Phase constituents of Fe–Al–Ni alloys slowly cooled to room temperature at 80°C/h.

3.2. Strength and Damping Capacity of Fe–Al–Ni Alloys

Figure 4 shows the stress-strain curves of Fe–23.0Al–2.0–10.0Ni alloys compressed at room temperature. Fe–23.0Al binary alloys exhibit a yield stress (σ_y) of about 570 MPa. The σ_y increases with increasing amount of Ni doping and exceeds 1 GPa at and above 4.0 at%Ni. As shown in Fig. 2, the β′-NiAl phase also precipitated at and above 4.0 at%Ni. This means that strengthening by Ni doping in Fe–Al alloys is closely related to the β′-NiAl precipitation. Variation in Q^–1 with ε in Fe–23.0Al–0–10.0Ni alloys is shown in Fig. 5. Binary Fe–23.0Al and ternary Fe–23.0Al–10.0Ni alloys demonstrate low Q^–1 values in the wide ε range. However, the Q^–1 in Fe–23.0Al–2.0–8.0Ni alloys increases rapidly with increasing ε up to about 1×10^–4. After showing a peak, further increase in ε results in a decrease in Q^–1 followed by the saturation. The ε dependence of Q^–1 in the alloys is in good agreement with magneto-mechanical damping.^{5,6,7,8,9,10,11)} Moreover, the peak value of Q^–1 (Q^–1_max) at Ni contents between 4.0 at% and 8.0 at% exceeds 0.032.

Fig. 4.

Stress-strain curves of Fe–23.0Al–2.0–10.0Ni alloys compressed at room temperature.

Fig. 5.

ε dependence of Q^–1 in Fe–23.0Al–0–10.0Ni alloys at room temperature; f = 1 Hz.

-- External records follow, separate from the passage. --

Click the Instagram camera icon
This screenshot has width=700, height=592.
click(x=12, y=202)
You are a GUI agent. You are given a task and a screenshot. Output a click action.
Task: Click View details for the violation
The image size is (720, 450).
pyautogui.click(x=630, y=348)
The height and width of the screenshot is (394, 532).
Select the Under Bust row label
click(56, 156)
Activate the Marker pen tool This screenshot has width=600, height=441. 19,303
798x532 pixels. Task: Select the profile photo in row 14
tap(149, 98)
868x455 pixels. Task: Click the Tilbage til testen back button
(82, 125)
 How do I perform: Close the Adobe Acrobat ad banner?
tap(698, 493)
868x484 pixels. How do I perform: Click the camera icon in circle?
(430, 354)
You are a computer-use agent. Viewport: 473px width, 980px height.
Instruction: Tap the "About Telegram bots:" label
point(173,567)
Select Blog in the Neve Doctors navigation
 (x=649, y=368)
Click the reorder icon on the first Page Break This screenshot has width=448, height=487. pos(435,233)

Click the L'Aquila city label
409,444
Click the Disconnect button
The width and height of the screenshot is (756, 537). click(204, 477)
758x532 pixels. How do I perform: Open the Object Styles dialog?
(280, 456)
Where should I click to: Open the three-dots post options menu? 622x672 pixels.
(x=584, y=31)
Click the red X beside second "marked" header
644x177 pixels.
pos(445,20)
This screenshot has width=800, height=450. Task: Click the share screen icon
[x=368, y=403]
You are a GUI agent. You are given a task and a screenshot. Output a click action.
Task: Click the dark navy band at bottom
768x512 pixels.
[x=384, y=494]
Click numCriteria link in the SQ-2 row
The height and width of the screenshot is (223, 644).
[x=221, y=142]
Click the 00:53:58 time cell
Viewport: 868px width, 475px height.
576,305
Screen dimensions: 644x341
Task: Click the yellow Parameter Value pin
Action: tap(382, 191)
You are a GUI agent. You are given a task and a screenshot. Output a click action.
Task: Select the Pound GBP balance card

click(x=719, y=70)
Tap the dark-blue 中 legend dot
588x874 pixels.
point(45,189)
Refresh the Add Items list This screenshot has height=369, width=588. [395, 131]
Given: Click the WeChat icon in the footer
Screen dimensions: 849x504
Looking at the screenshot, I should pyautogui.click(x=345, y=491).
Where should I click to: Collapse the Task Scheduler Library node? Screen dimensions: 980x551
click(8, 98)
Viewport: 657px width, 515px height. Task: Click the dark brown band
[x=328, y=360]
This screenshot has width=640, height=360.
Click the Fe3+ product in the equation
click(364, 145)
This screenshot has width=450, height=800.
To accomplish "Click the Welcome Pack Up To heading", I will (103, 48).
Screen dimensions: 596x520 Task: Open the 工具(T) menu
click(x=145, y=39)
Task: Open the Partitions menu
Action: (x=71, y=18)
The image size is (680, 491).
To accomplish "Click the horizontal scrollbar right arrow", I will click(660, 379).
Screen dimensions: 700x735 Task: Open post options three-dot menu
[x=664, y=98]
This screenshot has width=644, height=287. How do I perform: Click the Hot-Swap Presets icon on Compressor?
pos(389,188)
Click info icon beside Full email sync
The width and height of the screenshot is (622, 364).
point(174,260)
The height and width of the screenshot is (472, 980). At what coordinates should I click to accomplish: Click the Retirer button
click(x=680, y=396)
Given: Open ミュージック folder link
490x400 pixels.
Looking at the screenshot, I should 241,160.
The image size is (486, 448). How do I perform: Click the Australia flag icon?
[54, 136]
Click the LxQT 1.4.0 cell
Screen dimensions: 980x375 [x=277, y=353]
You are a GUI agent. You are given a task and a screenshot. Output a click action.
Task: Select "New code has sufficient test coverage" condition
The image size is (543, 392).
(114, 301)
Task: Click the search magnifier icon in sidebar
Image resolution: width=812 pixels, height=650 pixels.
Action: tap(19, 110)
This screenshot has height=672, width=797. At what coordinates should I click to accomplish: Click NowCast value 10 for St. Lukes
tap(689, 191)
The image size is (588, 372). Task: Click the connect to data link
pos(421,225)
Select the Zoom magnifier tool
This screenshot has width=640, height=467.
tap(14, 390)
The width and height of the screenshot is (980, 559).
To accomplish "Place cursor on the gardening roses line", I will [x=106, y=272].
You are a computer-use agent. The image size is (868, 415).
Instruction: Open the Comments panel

Figure 6 shows change in σ_y and Q^–1_max with amount of Ni in alloys containing 23.0 at%Al. Both σ_y and Q^–1_max rise abruptly at around 4.0 at%Ni and remain almost constant up to 8.0 at%Ni. The precipitation of β′-NiAl started around 4.0 at%Ni, suggesting that the strength and damping capacity of Fe–Al–Ni alloys are closely related to the β′ precipitation. However, further increase in Ni content results in a decrease in Q^–1_max though the σ_y remains almost constant at and above 4.0 at%Ni. Hence, appropriate amounts of Ni doping were found to be effective in the increase in both σ_y and Q^–1.

Fig. 6.

Variation in σ_y and Q^–1_max with amount of Ni in alloys containing 23.0 at%Al; at room temperature, f = 1 Hz.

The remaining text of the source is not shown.